Supercross is a stadium series travelling around the USA from January to May each season. It enjoys international acclaim for its man-made, technical tracks that are incredibly specialist, with some of the toughest obstacles for racers to tackle; the ‘whoops’ and ‘rhythm’ sections are so synonymous with Supercross success, as are the starts from the gate. The entire series is 17-rounds for the 450SX competitors aboard 450cc machinery, while the 250SX series with 250cc machinery is split into ‘East Coast’ and ‘West Coast’ with eight events for the East Coast, seven events for West Coast, and two East/West Showdown events towards the end of the season. Additionally, a number of the events have ‘Triple Crown’ status, which means they have three ‘Main Events’ instead of the usual one.
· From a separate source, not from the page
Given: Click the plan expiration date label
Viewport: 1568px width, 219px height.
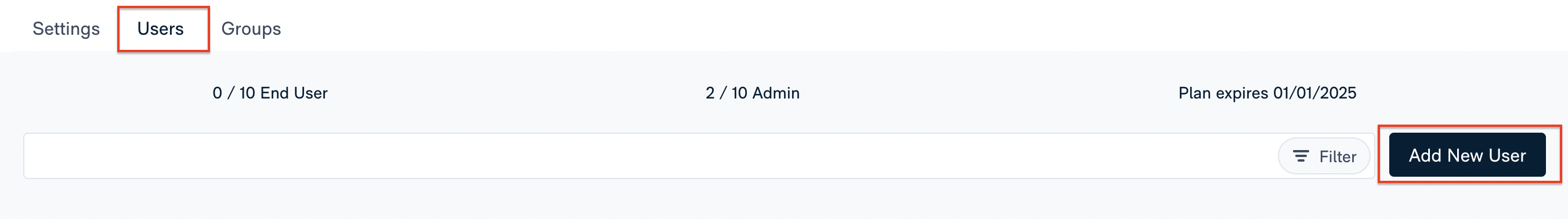Looking at the screenshot, I should pos(1267,93).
The Triple Crown format offers full regular championship points for each of the motos, but also a separate Triple Crown Championship (three rounds for 450SX, two and one round for 250SX).
Supercross takes place usually on a Saturday, with those that qualify reaching the ‘night show’. Riders are grouped for Qualifying 1 + 2 and the fastest 40 of those go through to the next part of the schedule, this timed session also decides the gate pick for the Heat races. Riders for each category compete in one of two Heat Races per class, which are six-minutes plus one lap. Nine riders from each of the Heat races go through to the Main Event, which has 22 gate places. The remaining riders compete in the ‘Last Chance Qualifier’ of five minutes plus 1 lap for the final four gate positions in the ‘Main’.
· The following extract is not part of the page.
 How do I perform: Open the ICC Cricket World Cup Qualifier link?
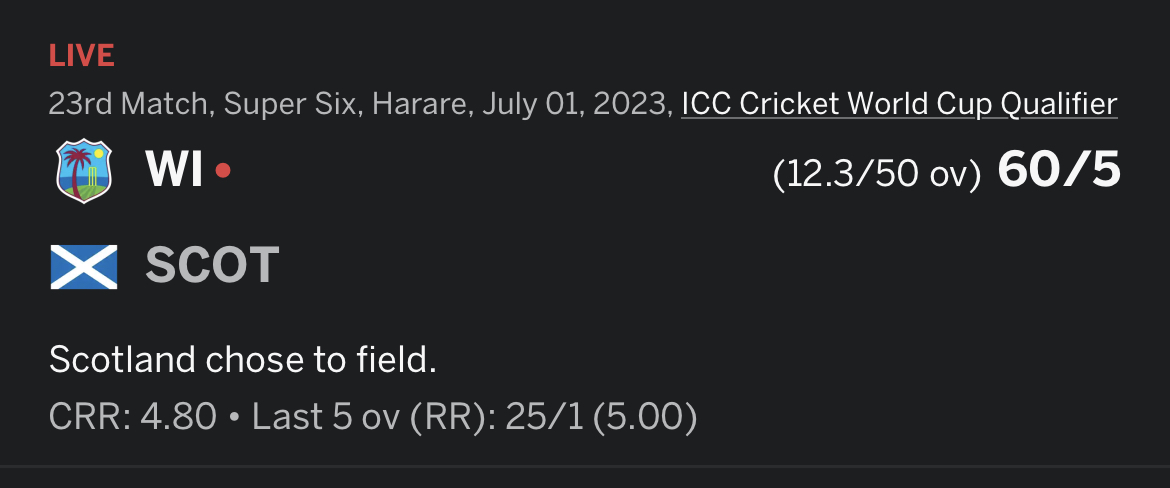tap(899, 104)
The 250SX Main event is 15 minutes plus 1 lap, and the 450SX Main Event is 20 minutes plus 1 lap. Points are awarded from 1st to 22nd position.
Pro-Motocross is held outside on more ‘natural’ terrain at motocross tracks around the USA with 11 rounds in total. Incorporating jumps, rhythm sections, berms and turns, in sand, loam, hardpack and with a variation in weather, Motocross is more typically like its predecessor sport also known as ‘Scrambling’. The Format for this series is as follows: classes are split into two groups for Practice with a 15 minute session. A Start practice takes place followed by 15 minutes of timed practice, and the top 40 combined go through to the afternoon’s events. Those who do not qualify take part in a Consolation race. Following a sighting lap, the 250 and 450 classes each have two motos of 30 minutes plus Two Laps with the combined result confirming the event winner. Unlike World Championship events, everything takes place on one day.
Following 17 rounds of Supercross and 11 rounds of Pro Motocross the SuperMotocross World Championship has two Playoffs and then the SuperMotocross World Championship Final. The top 20 athletes in combined Supercross and pro Motocross points will automatically qualify to compete at each round of the SuperMotocross World Championship, which has a huge $10 million prize pot over the season. The final has $5.5 million up for grabs with a guaranteed $1 million to the 450cc champion.
Leading into the playoffs, the points will be reset in both classes. The top 20 athletes will be seeded into the playoffs using one event’s worth of Supercross points - 26 for the regular season points leader, 23 for second, 21 for third, 19 for fourth, then single point denominations to the 20th seed, making performance during the regular season crucial for playoff position.
Playoff1 has the original point structure for the top 22 positions, while Playoff 2 pays out double points and the Final will pay treble the points.
The top 20 racers are automatically seeded into the SuperMotocross events, while racers 21st – 30th will compete for the final two gate positions at each round in a Last Chance Qualifier. This format is new for 2023 and race fans are looking forward to seeing the racing ensue!